Abstract

Calcium is thought to regulate respiration but it is unclear whether this is dependent on the increase in ATP demand caused by any Ca2+ signal or to Ca2+ itself. [Na+]i, [Ca2+]i and [ATP]i dynamics in intact neurons exposed to different workloads in the absence and presence of Ca2+ clearly showed that Ca2+-stimulation of coupled respiration is required to maintain [ATP]i levels. Ca2+ may regulate respiration by activating metabolite transport in mitochondria from outer face of the inner mitochondrial membrane, or after Ca2+ entry in mitochondria through the calcium uniporter (MCU).

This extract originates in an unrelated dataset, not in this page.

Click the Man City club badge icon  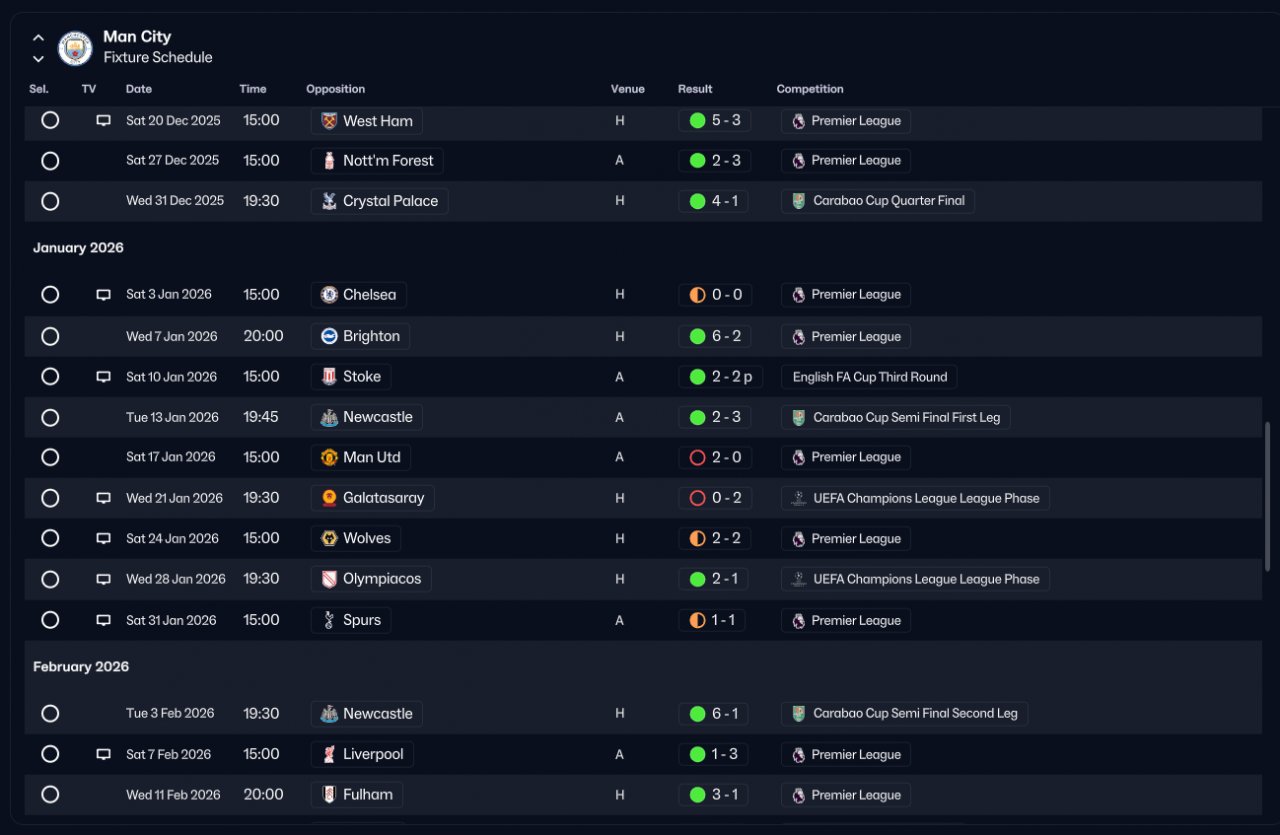(75, 48)
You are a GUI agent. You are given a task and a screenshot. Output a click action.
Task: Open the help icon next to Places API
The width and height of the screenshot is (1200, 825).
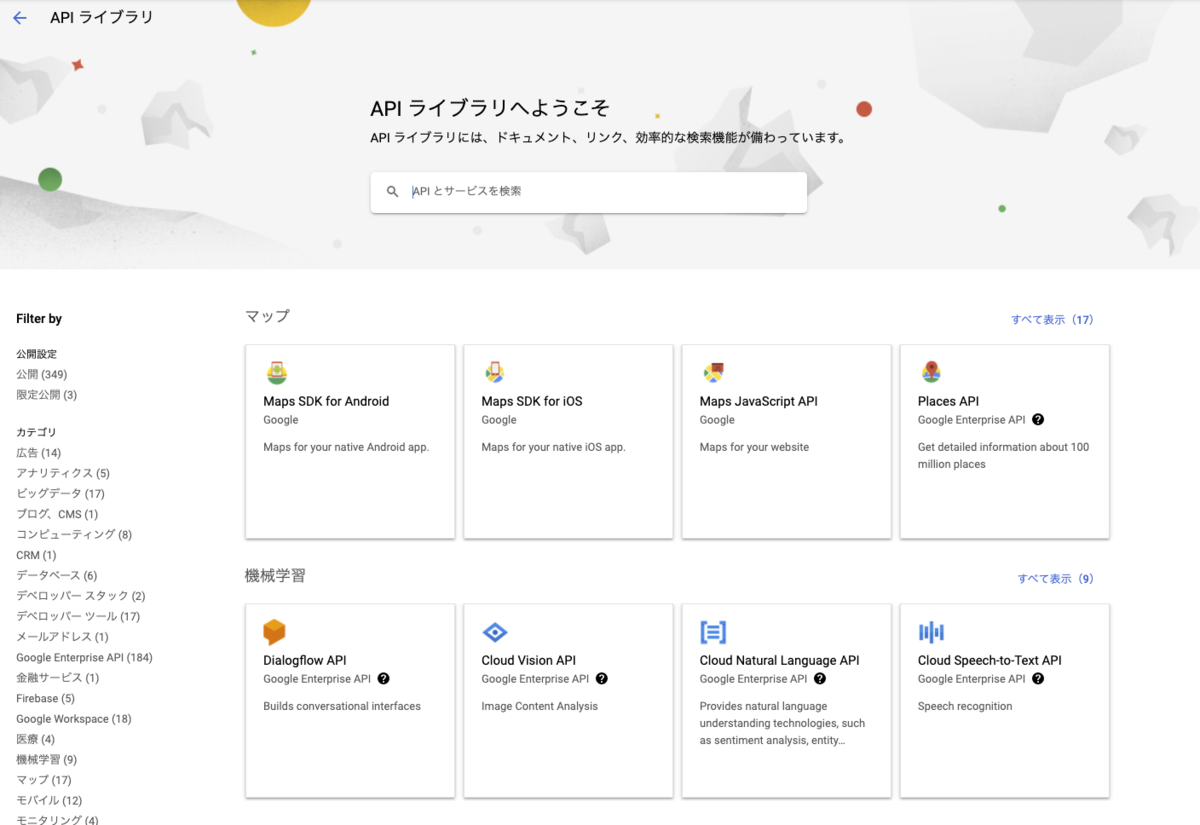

Two Ca2+-regulated mitochondrial metabolite transporters are expressed in neurons, the aspartate–glutamate exchanger ARALAR/AGC1/Slc25a12, a component of the malate–aspartate shuttle, and the ATP-Mg/Pi exchanger SCaMC-3/APC2/Slc25a23, with S0.5 for Ca2+ of 300nM and 3.4μM, respectively. The lack of SCaMC-3 results in a smaller Ca2+-dependent stimulation of respiration only at high workloads, as caused by veratridine, whereas the lack of ARALAR reduced by 46% basal OCR in intact neurons using glucose as energy source and the Ca2+-dependent responses to all workloads: a reduction of about 65–70% in the response to the high workload imposed by veratridine, and completely suppression of the OCR responses to moderate (K+-depolarization) and small (carbachol) workloads, effects reverted by pyruvate supply. For K+-depolarization, this occurs in spite of the presence of large [Ca2+]mit signals and increased formation of mitochondrial NAD(P)H. These results show that ARALAR-MAS is a major contributor of Ca2+-stimulated respiration in neurons by providing increased pyruvate supply to mitochondria. In its absence and under moderate workloads, matrix Ca2+ is unable to stimulate pyruvate metabolism and entry in mitochondria suggesting a limited role of MCU in these conditions. This article was invited for a Special Issue entitled: 18th European Bioenergetic Conference.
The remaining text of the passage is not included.